Do you know anything about the type of video card that would have originally driven these? Would have to be pretty sophisticated for 1991 I would think...
 
I started using fixed-frequency montors (which this one appears to be) back in the EGA days, using the big Mitsubishi units that Daisy used on their workstations. Later, I moved to VGA Trinitrons, mostly. Again, fixed-frequency. My recollection that it mostly took a custom BIOS (there are/were outfits that offered these) and the BNC-to-HD15 cable. Eariler on, the EGA stuff was SOG, and it took a little external circuitry for that.
 
I started using fixed-frequency montors (which this one appears to be) back in the EGA days, using the big Mitsubishi units that Daisy used on their workstations. Later, I moved to VGA Trinitrons, mostly. Again, fixed-frequency. My recollection that it mostly took a custom BIOS (there are/were outfits that offered these) and the BNC-to-HD15 cable. Eariler on, the EGA stuff was SOG, and it took a little external circuitry for that.
I'm under the impression that I can test this as a second monitor to get the frequency correct so it will display. From the research I have done, it won't show the BIOS data or anything though. I wasn't sure if it was the BIOS or a special graphics card that made it fully compatible.

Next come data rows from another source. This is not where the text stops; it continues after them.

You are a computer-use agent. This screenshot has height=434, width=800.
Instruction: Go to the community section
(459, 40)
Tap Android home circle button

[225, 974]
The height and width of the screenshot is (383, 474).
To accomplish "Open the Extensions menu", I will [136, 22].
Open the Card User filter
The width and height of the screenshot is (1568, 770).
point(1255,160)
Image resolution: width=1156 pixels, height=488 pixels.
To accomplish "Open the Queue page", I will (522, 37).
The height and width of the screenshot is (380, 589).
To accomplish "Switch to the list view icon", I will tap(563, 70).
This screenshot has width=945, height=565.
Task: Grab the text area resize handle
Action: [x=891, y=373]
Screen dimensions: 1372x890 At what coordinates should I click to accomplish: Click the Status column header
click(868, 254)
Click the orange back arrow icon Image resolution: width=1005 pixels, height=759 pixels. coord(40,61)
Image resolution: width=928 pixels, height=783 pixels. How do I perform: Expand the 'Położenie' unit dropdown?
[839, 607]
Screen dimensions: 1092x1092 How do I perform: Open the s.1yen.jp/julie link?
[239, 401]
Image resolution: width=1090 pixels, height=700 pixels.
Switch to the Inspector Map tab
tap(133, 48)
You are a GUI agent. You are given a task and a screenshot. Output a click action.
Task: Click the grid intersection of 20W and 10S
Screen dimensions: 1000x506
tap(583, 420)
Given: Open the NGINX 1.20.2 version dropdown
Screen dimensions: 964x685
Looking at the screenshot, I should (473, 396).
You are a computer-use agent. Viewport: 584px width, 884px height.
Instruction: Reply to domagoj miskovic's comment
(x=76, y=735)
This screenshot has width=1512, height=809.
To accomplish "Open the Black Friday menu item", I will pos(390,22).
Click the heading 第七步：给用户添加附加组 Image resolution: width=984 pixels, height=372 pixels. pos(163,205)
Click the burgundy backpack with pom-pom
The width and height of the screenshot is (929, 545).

I plan on bringing an old PII computer with a 2nd video card installed to test. Crossing my fingers it will work.
 
I didn't end up taking them. Couldn't get a sharp or stable image out of either. Both had the screens constantly scrolling. One much faster than the other. Don't have the knowledge or the time to troubleshoot/repair.

There was also a 9 pin monitor with the 2 that looked like it was quite expensive back in the day, but I didn't have anything to test it with.
 
Is that analog RGB? If so taking them was the smart move....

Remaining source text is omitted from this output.